Morgan Church

Personal information
- Position: Forward

Youth career
- Marshall University
- University of Charleston
- Berry College

Senior career*
- Years: Team / Apps / (Gls)
- Washington Freedom
- Tampa Bay Hellenic
- Carolina Dynamo
- Northern Virginia Majestics

Managerial career
- 2006–2011: University of North Florida (assistant)
- 2006–2007: Washington Freedom (assistant commissioner)
- 2011–2014: University of North Florida (associate head)
- 2014–2016: Gonzaga University (AC)
- 2021–2024: Jacksonville FC (technical director)
- 2023–present: U.S. Women’s Beach Soccer (HC)

= Morgan Church =

American soccer coach and former professional player

Morgan Church is an American soccer coach serving as the head coach of the U.S. Women’s Beach Soccer National Team since at least 2023. She previously held coaching roles at the University of North Florida, Gonzaga University, and Jacksonville FC. As a player, Church competed at the collegiate level for Marshall University, the University of Charleston, and Berry College, and professionally in the W-League, winning a championship with the Washington Freedom.

== Early life and education ==
Morgan Church graduated from Berry College, where she earned a Bachelor’s degree in Psychology, graduating magna cum laude.

== Playing career ==

=== College ===
Church began her college soccer career at Marshall University as a freshman. She transferred to the University of Charleston for her sophomore and junior years, earning two All-Mountain East Conference honors and leading the team in scoring both seasons. She completed her collegiate career at Berry College, starting 19 of 20 matches and leading the team with 12 goals.

=== Professional ===
After college, Church played professionally in the USL W-League. She contributed to the Washington Freedom’s W-League Championship victory. She played in the same league with the Tampa Bay Hellenic, Carolina Dynamo, and Northern Virginia Majestics.

== Coaching career ==

=== University of North Florida (2006–2014) ===
Church started her coaching career at the University of North Florida in 2006, initially as an assistant coach before becoming Associate Head Coach in 2011. During her tenure, she coached 12 Atlantic Sun All-Conference players, seven All-Freshman honorees, the 2010 Freshman of the Year, and two CoSIDA Academic All-Americans. The team received five NSCAA Team-Academic Awards under her guidance.

=== Gonzaga University (2014–2016) ===
In 2014, Church joined Gonzaga University as an assistant coach for the women’s soccer team.
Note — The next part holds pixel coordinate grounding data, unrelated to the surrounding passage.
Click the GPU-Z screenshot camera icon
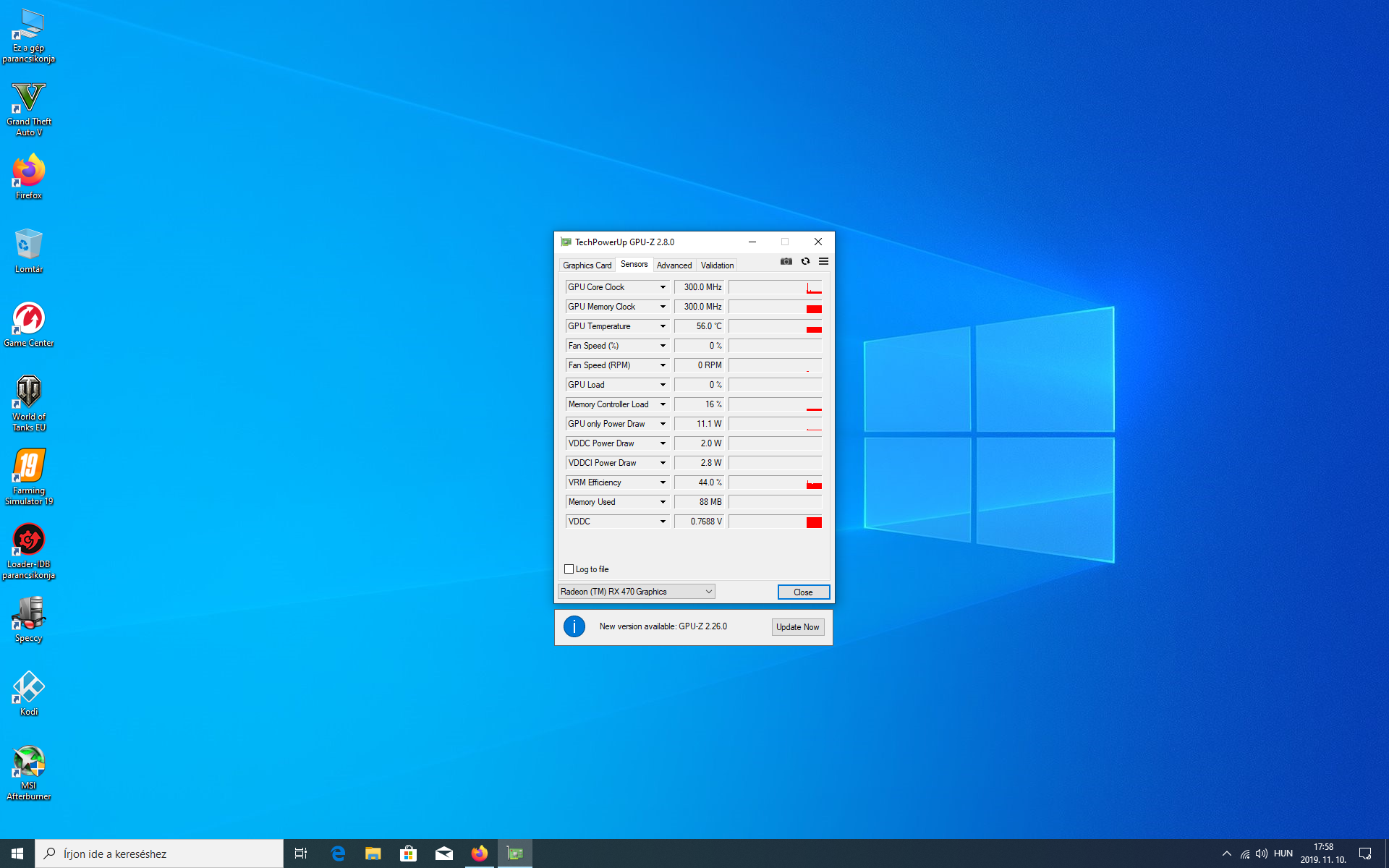The image size is (1389, 868). (786, 262)
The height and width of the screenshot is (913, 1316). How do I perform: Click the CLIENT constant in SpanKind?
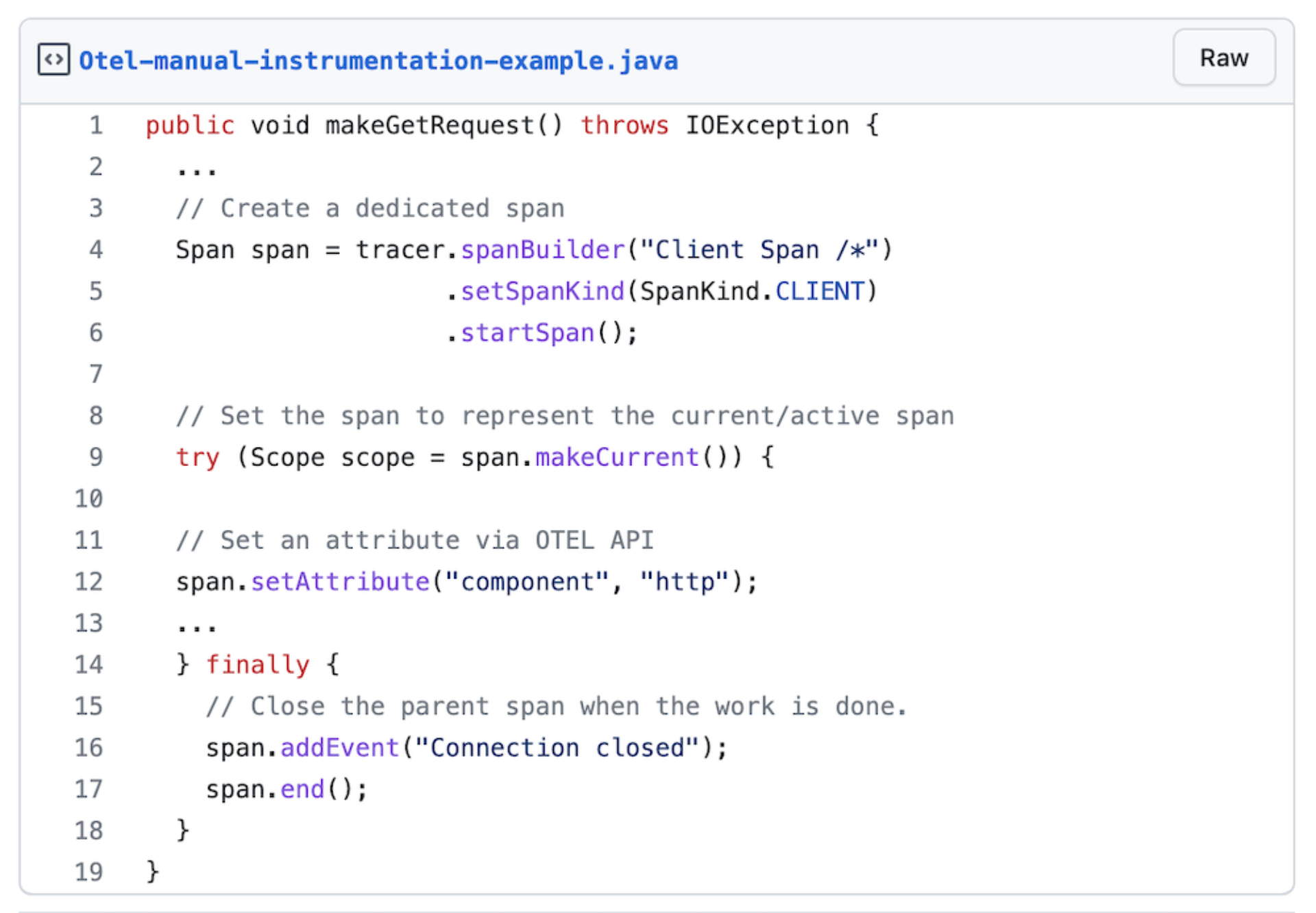point(819,291)
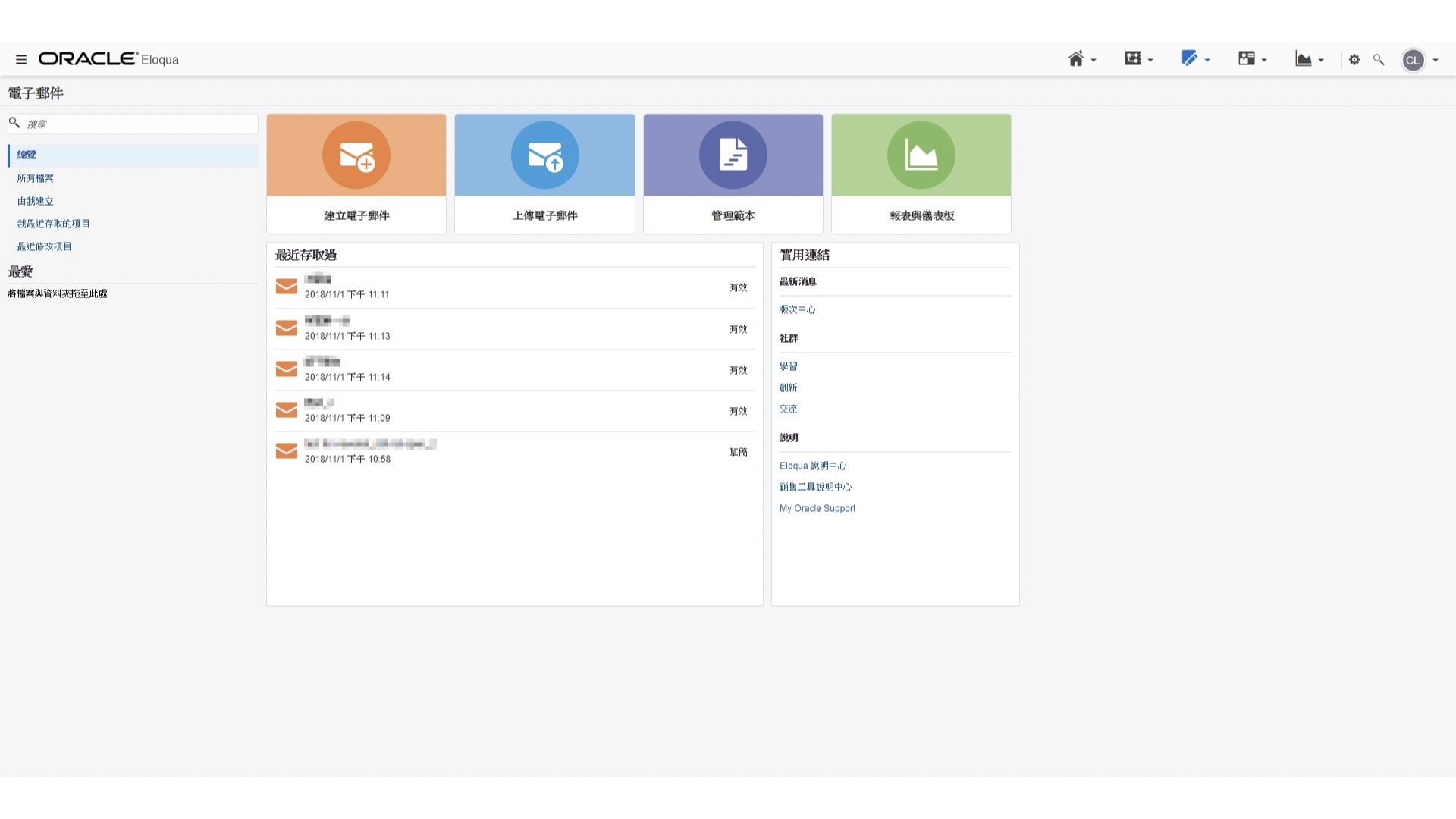Click the magnifier search icon in top bar
The height and width of the screenshot is (819, 1456).
tap(1379, 59)
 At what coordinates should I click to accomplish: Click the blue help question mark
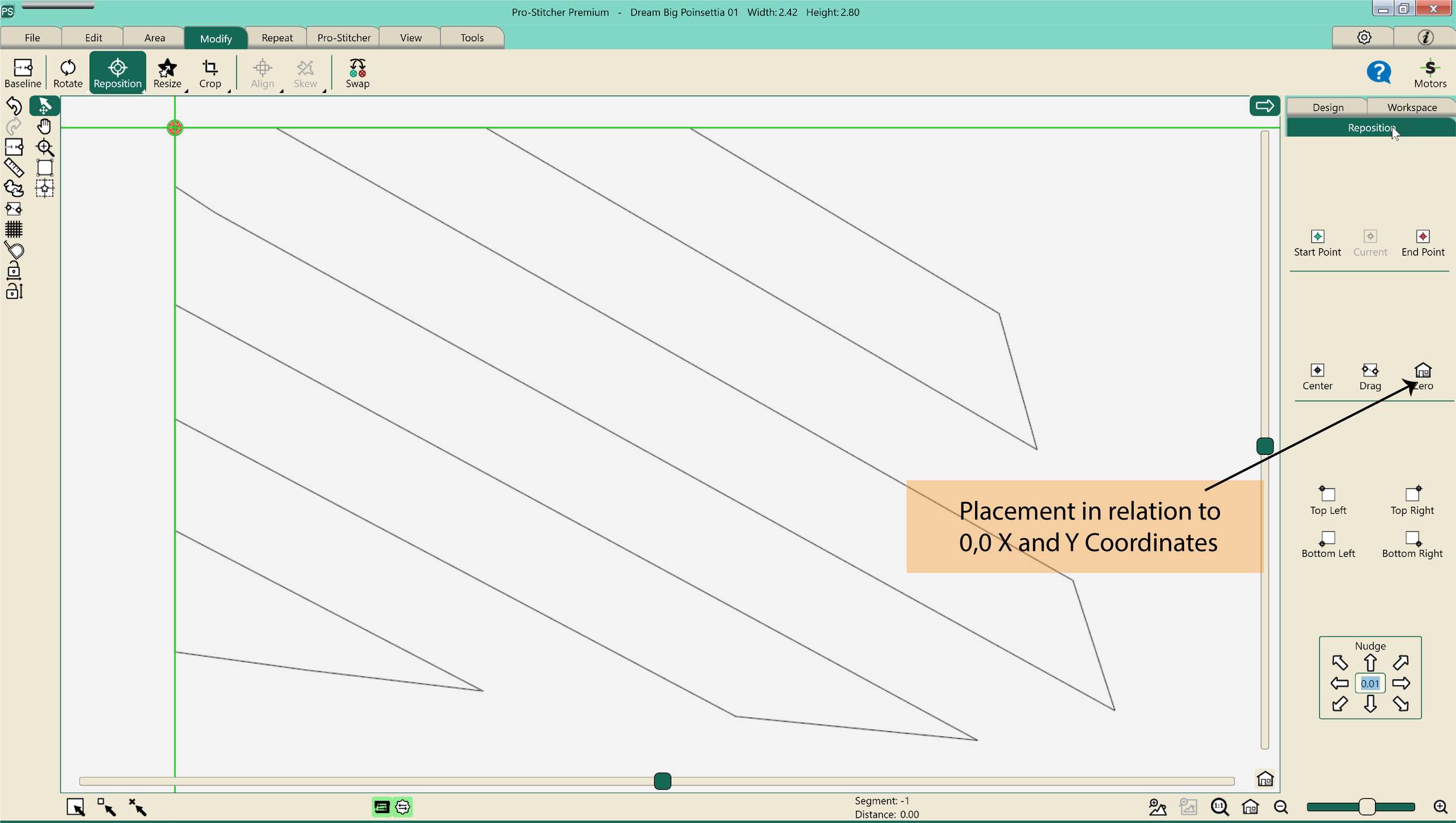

In her first season, she helped the team achieve its first winning season since 2007, finishing with a 4–4–1 record in the West Coast Conference and ranking in the top 100 in two national ranking services.

=== Jacksonville FC (2021–2024) ===
From 2021 to 2024, Church served as the Technical Director-Girls and ECNL Director for Jacksonville FC. She significantly impacted player and club development, earning praise for her leadership and professionalism from Jacksonville FC executive Pat Cannon.

=== U.S. Women’s Beach Soccer National Team (2023–present) ===
Since at least 2023, Church has been the head coach of the U.S. Women’s Beach Soccer National Team. She has led the team in international competitions, including the 2023 Mundialito Beach Soccer Tournament, 2024 El Salvador Beach Soccer Cup, 2024 BSWW Acapulco Beach Soccer Cup, and 2025 El Salvador Beach Soccer Cup. Under her leadership, the team achieved a 5–1–0 record in 2023 and won the 2023 Acapulco Beach Soccer Tournament.

=== Other roles ===
Church served as Assistant Commissioner for the Washington Freedom from 2006 to 2007. She has coached in the Florida Olympic Development Program, Region 1 and Region 3 Olympic Development, Jacksonville FC, Creeks Soccer Club, and was Director of Coaching at the U.S. Training Center.

Church is also a coach for the National Beach Soccer League.

== Coaching licenses ==
Church holds a USSF 'A' Coaching License, an NSCAA Regional Goalkeeper License, and an NSCAA Professional Development Certificate.